TECHNOLOGY, INTERNET TRENDS, GAMING

Alibaba’s EMO: revolution in videos that talk and sing

Alibaba’s EMO: revolution in videos that talk and sing

By auroraoddi

Recently, experts at Alibaba ‘s Institute for Intelligent Computing developed a new artificial intelligence system called “EMO.” This system can animate a single portrait photo and generate videos in which the person in the photo speaks or sings in an amazingly realistic way.

How EMO works

The EMO system takes advantage of an artificial intelligence diffusion model, which has demonstrated a remarkable capability in generating realistic synthetic images. Alibaba ‘s experts trained the model on a large dataset of more than 250 hours of videos of people speaking, from speeches, movies, television programs, and singing performances.

Unlike traditional methods that rely on 3D facial models or blending shapes to approximate facial movements, EMO directly converts the audio wave into video frames. This allows subtle movements and identity-specific peculiarities associated with natural language to be captured.

Benefits of EMO

EMO represents a major breakthrough in generating audio-guided videos of people speaking.

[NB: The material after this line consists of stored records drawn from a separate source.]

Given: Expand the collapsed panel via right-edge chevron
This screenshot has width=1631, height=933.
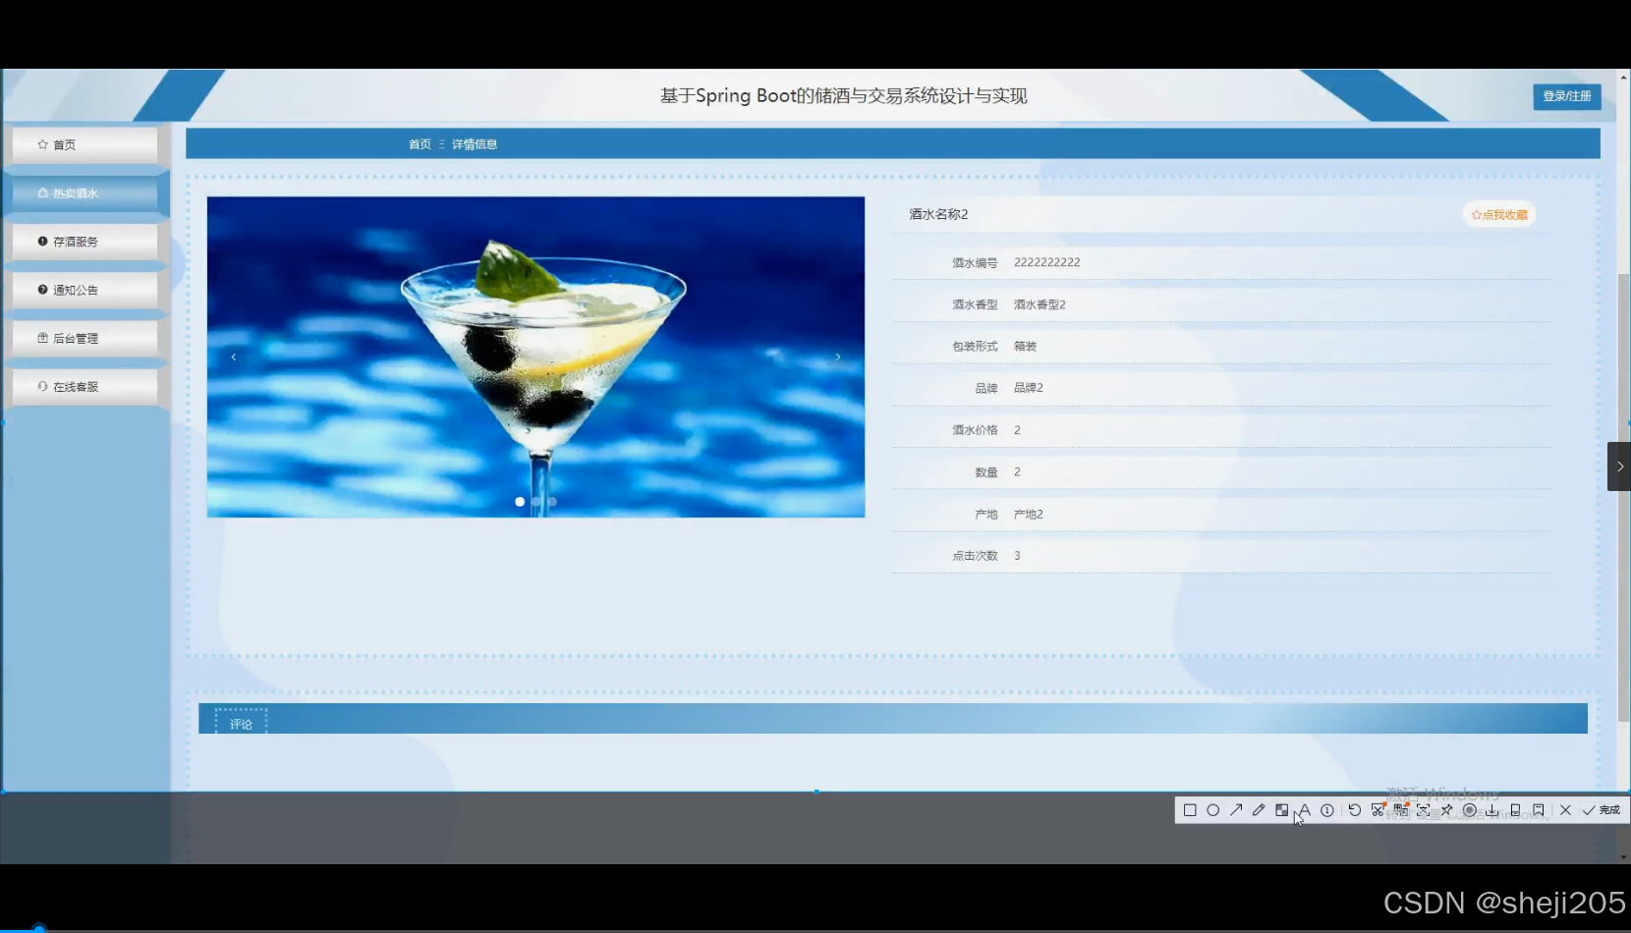Looking at the screenshot, I should tap(1618, 466).
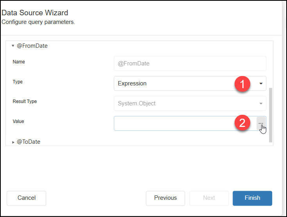Open the Result Type dropdown arrow
Image resolution: width=287 pixels, height=217 pixels.
click(x=261, y=103)
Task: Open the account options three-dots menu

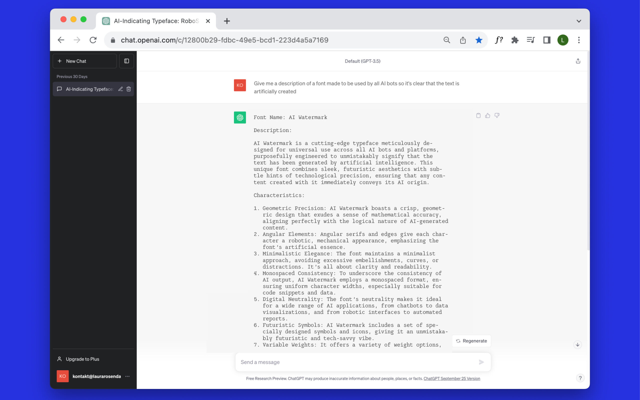Action: click(x=127, y=376)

According to experiments described in their research paper, EMO significantly outperforms existing methods in terms of video quality, identity preservation, and expressiveness.

Alibaba researchers also conducted a user study that showed that EMO-generated videos are more natural and emotional than those produced by other systems.

Generating videos of people singing

In addition to conversational videos, EMO can also animate portraits of people singing, creating appropriate mouth movements and evocative facial expressions synchronized with the singing. The system can generate videos for an arbitrary duration based on the length of the input audio.

Experimental results show that EMO can produce not only convincing videos of people speaking, but also videos of people singing in various styles, significantly exceeding existing methodologies in terms of expressiveness and realism.

Ethical implications

Despite the significant advances achieved by EMO and similar technologies, there are ethical implications to consider. The ability to synthesize personalized video content from a simple photo and audio snippet raises concerns about the misuse of this technology to impersonate people without their consent or spread misinformation.

Alibaba ‘s experts say they plan to explore methods to detect synthesized videos in order to counter the potential spread of fake content.